Don’t do this alone, though; work with a financial advisor. It’s their job to help people like you plan for massive financial goals like home ownership, and they’ll show you exactly how to invest based on your goals.
Pay Off All Your Other Debts
Unnecessary debt steals money you could be putting towards your down payment.
This is especially true if it’s not “positive” debt that does something productive, such as a mortgage.
Focus on eliminating your highest-interest debt first; this is usually credit card debt.
Credit card debt is also a good target because the amount of debt is usually easier to pay off.
Once those credit cards are under control, redirect the savings towards your down payment.
If you have any small loans, try to pay those off too.
However, some cost/benefit analysis might be of benefit here.
Bigger loans can’t be paid off more quickly without putting your entire paycheck towards them; if you do this, you’ll have nothing left to save for your down payment!
It might make sense to maintain your normal payment on these and eliminate smaller, higher-interest debt.
Increase Your Income When Possible
Increasing your income takes more time and effort relative to your return.
Since you have such a significant dollar figure to hit, focus on things you can optimize relatively quickly. (budgeting, slashing expenses, debt elimination, etc.)
But once you’ve done all the immediate things, look for ways to bring in some extra income such as
- Negotiating for a raise
- Landing a higher-paying job
- Small side jobs (like walking dogs)
All of these are quite easy to start and don’t take too much effort.
Also, the benefits of increasing your income will extend beyond the down payment; after all, mortgage payments aren’t cheap either.
Putting in the work now for higher income later will pay off once you’re all settled in (no pun intended).
Save Your Windfalls
It’s very tempting to spend irregular earnings (such as Christmas gifts or money found on the ground) on unnecessary purchases.
But you have a down payment to make, so why not put this money towards that?
To ensure down payment savings success, top off your savings account with this money or use it to get rid of debt.
Are You A Veteran?
If you’re a veteran, your country wants to thank you in the form of housing payment assistance.
The VA offers mortgage loans with 0 down payment, but they aren’t the only option.

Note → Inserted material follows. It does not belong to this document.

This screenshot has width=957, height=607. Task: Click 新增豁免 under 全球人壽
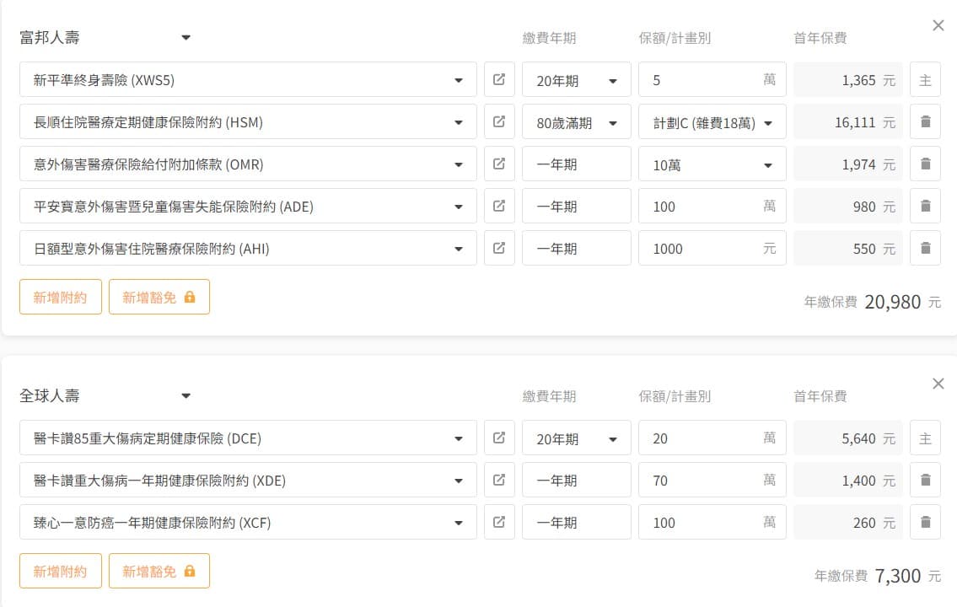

There are tons of veteran housing assistance programs at the local, state, and federal level to help you afford the house of your dreams.
Putting down a large down payment (like 20%) is critical to avoid various fees, reduce your monthly payment, and give you a nice amount of equity right off the bat.
However, these down payment amounts are also quite large; you could end up putting down enough money to buy yourself a new car!
Make sure to budget and plan well ahead of time.
Slash your expenses, eliminate costly debt, and boost your income whenever possible.
Now, each part of saving for a down payment isn’t significant in it’s own right; but put them all together, and the process will take a lot less time.
Before you know it, you’ll be ready to get your own house!
As with any large financial goal, find a qualified financial advisor as early in the process as possible; it might cost you time and money, but their whole job is based on your success.
They’ll do a number of things for you:
- Help you solidify your goal
- Help you create your plan
- Identify tax-efficient investment opportunities
- Identify other great investment opportunities based on your individual needs
- Give you other guidance and support on your journey
Oh, and they aren’t as big a time commitment as you think: meeting with your financial advisor on a quarterly basis should be plenty to ensure you’re on track to owning your own home.
Lastly, don’t give these habits up the moment you walk through the front door of your new home because you now have a house to maintain.
That means mortgage payments, constant upkeep, and decorating the place to make it your own.
Maintaining the habits you established on the way towards saving for your down payment will ensure you live happily ever after (at least financially) when you finally settle in to your new home.